I thought it might be useful to write here about how this programme came to fruition; to give readers an understanding of the motivation behind the project, and the theories and concepts which were incorporated.
It all started when my sister Ellen, who works in Arts and Culture, came back from a conference on Social Prescribing. She was bubbling with enthusiasm for the ideas she had heard discussed there. It just so happened that we had recently employed some social prescribers and health coaches in Meridian Primary Care Network. The two of us began thinking about how to make the best use of these new resources.
The papers at that time (as they are now) were full of stories of the increases in waiting times caused by changes to the ways hospitals were working due to the pandemic. We were talking about how it feels to be a patient waiting for treatment, and what we might do to improve things.
I remembered reading an article about how Disney has spent millions employing “Imagineers” to figure out how to turn a day on which you spend 8 hours out of 9 queuing into an experience you love. Ellen and I agreed – we needed Imagineers for the NHS! We discovered there was a whole literature available on the Psychology of Waiting and did a quick review of the work in the field. Here is a link for those who want to read more about this field.
Another thread which informed our thinking when creating the project was the benefits of pre-habilitation, which organisations like Macmillian were finding in their work with their patients. In the month or so prior to surgery, they were encouraging people to get into the best physical and mental health they could be in. We started thinking about how this approach would benefit other patient groups.

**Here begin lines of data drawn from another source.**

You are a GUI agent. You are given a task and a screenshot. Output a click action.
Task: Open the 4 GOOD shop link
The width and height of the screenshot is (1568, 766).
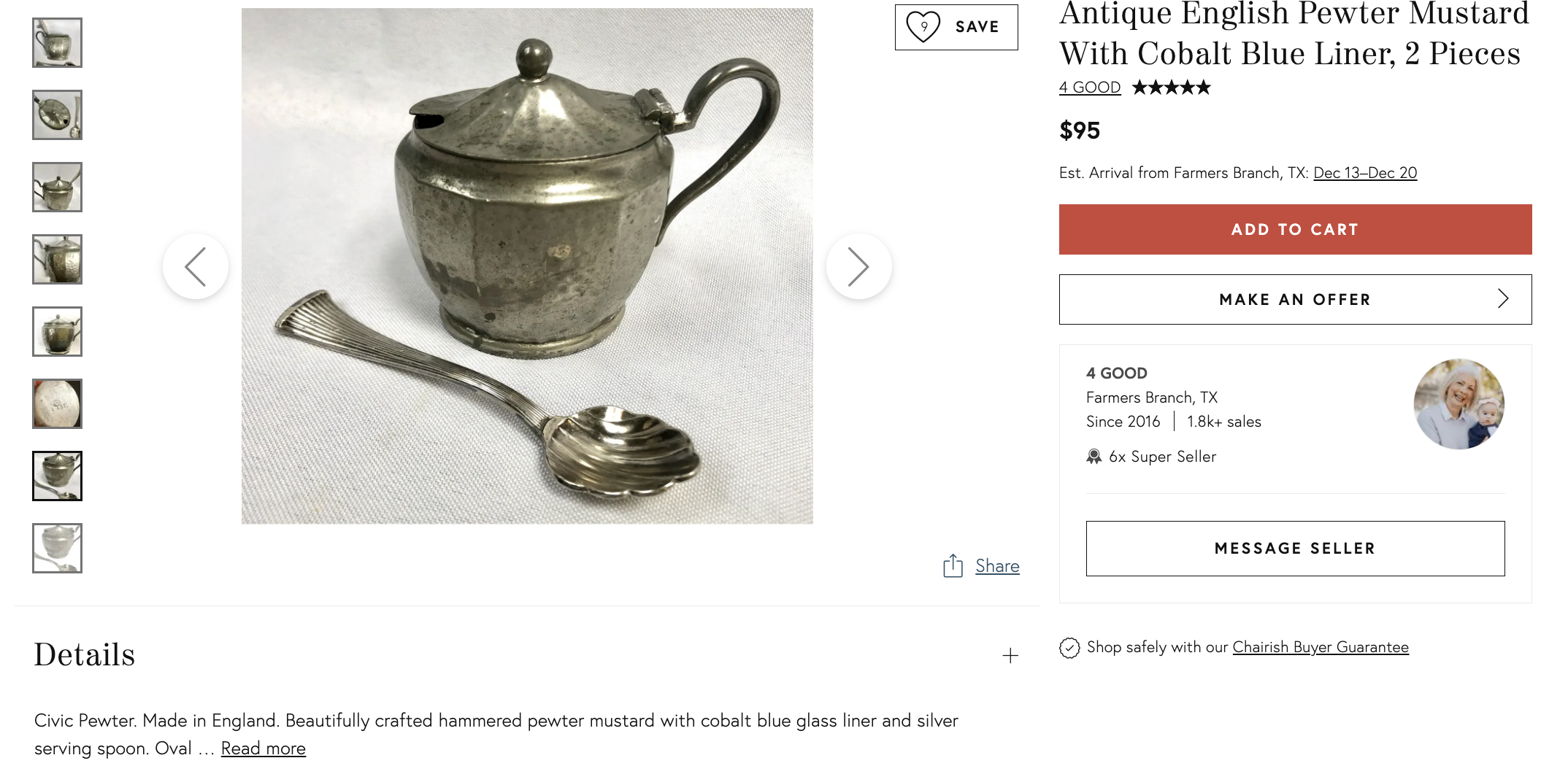pos(1090,88)
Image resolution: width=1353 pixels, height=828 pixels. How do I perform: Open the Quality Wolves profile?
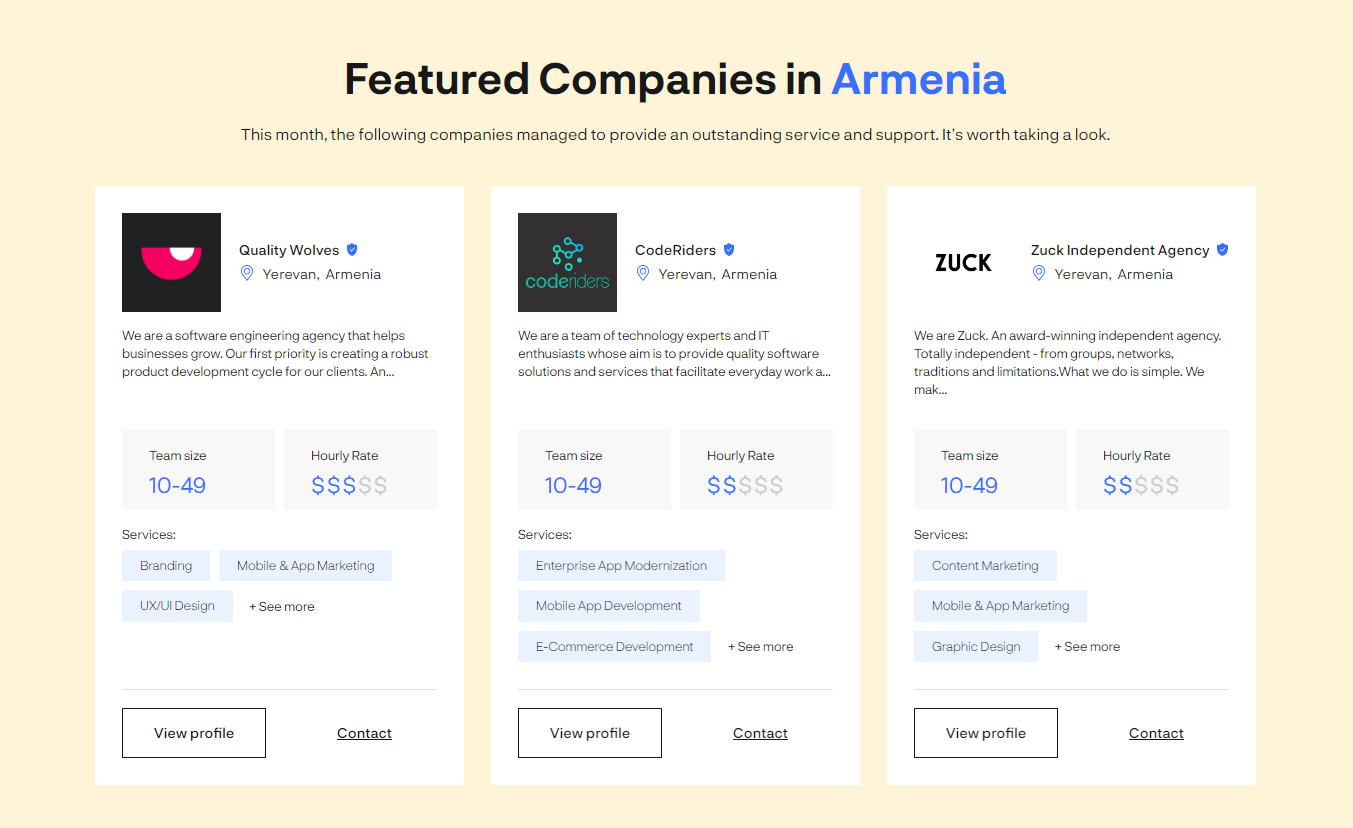pyautogui.click(x=193, y=732)
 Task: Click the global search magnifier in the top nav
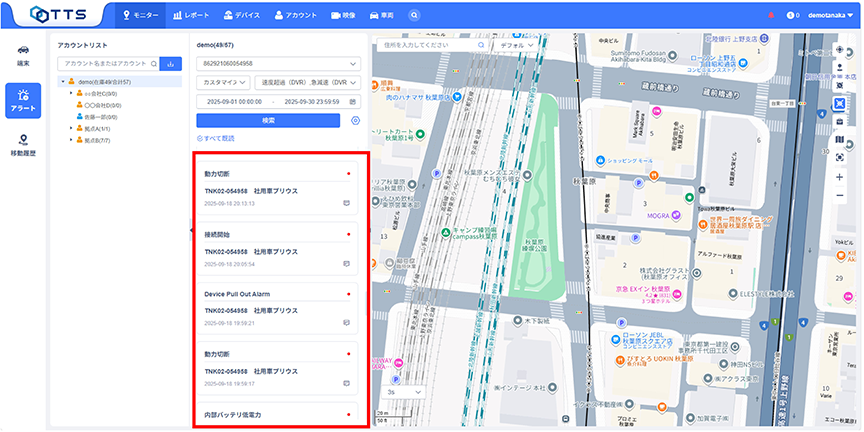tap(415, 15)
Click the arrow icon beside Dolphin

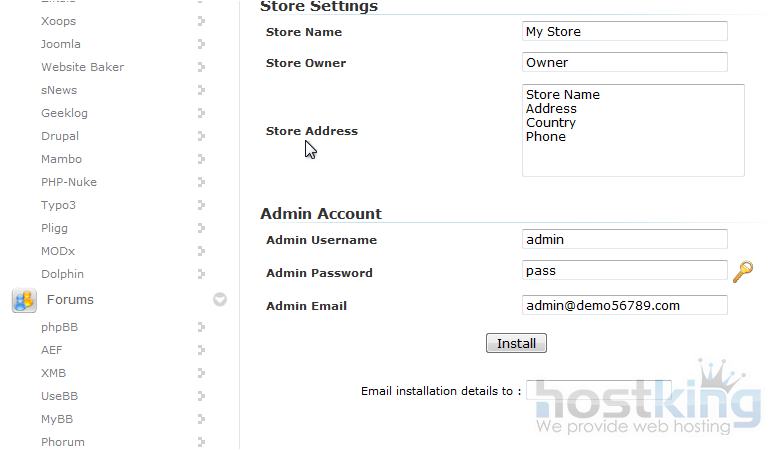(201, 274)
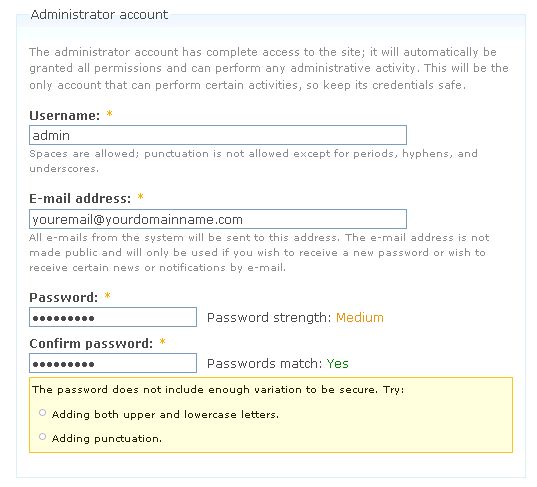Click the required asterisk next to Password
Viewport: 537px width, 487px height.
pyautogui.click(x=108, y=295)
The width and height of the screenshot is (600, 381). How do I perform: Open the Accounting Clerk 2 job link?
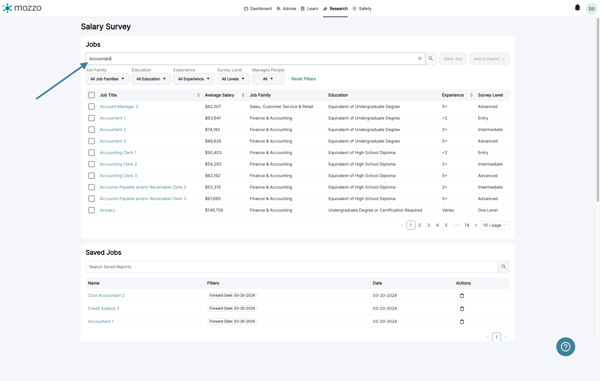(118, 164)
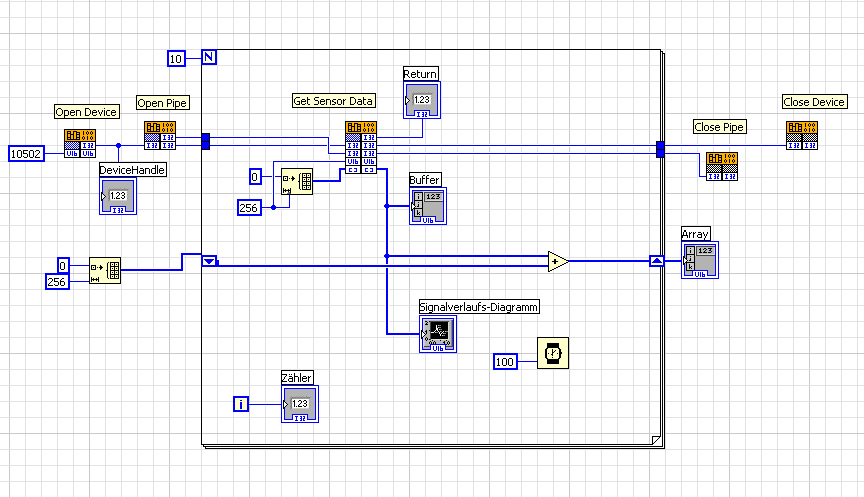This screenshot has height=497, width=864.
Task: Select the Add function triangle node
Action: click(x=558, y=261)
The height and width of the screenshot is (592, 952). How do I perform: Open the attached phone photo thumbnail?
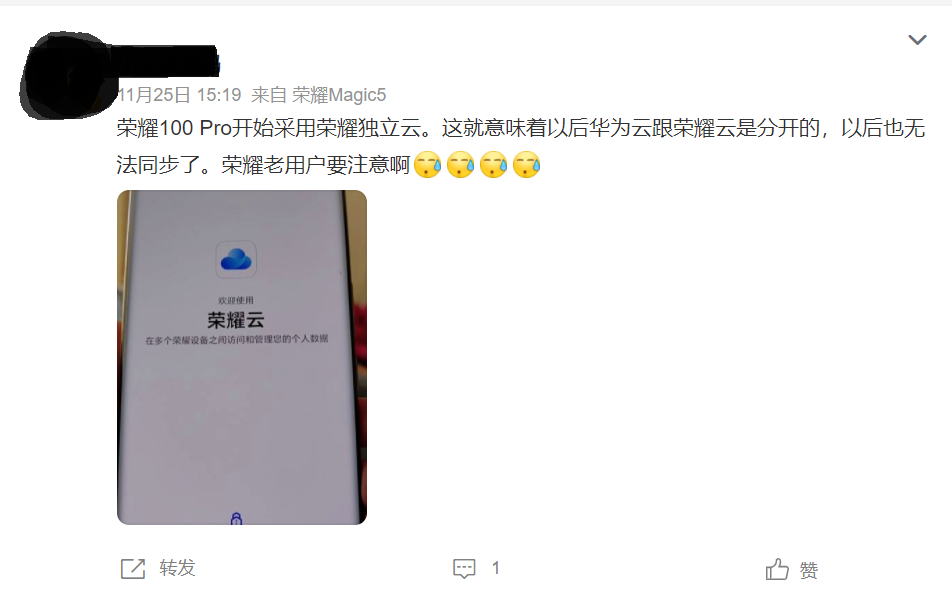tap(242, 357)
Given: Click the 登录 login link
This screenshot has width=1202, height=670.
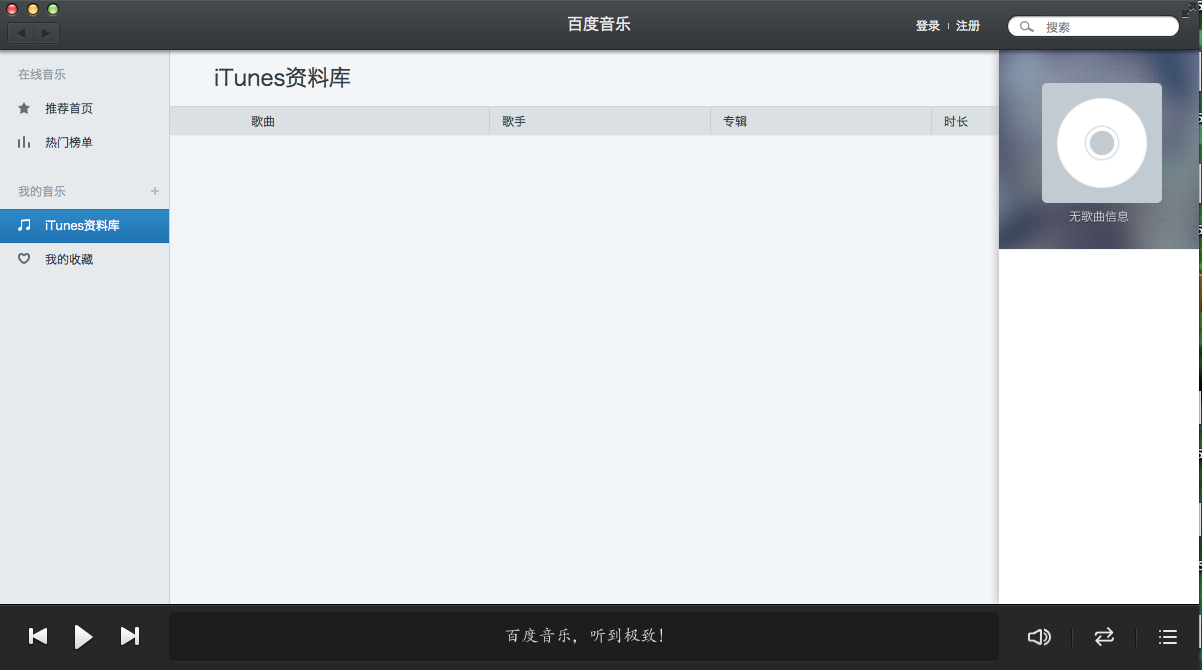Looking at the screenshot, I should [927, 26].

Finally, we discussed the idea that that one of the big problems in getting patients to engage with social prescribers and health coaches is that we were often approaching patients at the wrong time… if you’ve been living with a well-controlled long-term condition like diabetes or asthma for 30 years and out of the blue you are contacted about a new course, there isn’t a huge motivation for taking advantage of the offer. If we offered people the chance to engage at the moment of referral, might patients will be much more likely to engage?
Combining ideas from pre-habilitation, the psychology of waiting, and this idea about the moment of the referral is a sort of “teachable moment” we came up with Worthwhile Waiting.
Traditionally, the NHS give patients very little information about how to best utilise the time between GP referral and treatment/specialist intervention; they are given a passive waiting role. With this programme, we want to transform the patients’ role into an active one – one in which they are taking advantage of the opportunities available to them to ensure they are in the best possible physical and mental health while they wait.
We spent the next few months building a list of partner organisations and discussing the idea with them, we found that everyone we spoke to immediately understood the potential of the project. We also teamed up with Anglia Ruskin University to ensure a robust evaluation process for the project.
We are excited to be launching the programme to our patients. We hope that it makes the time spent waiting for treatment a little easier for everyone.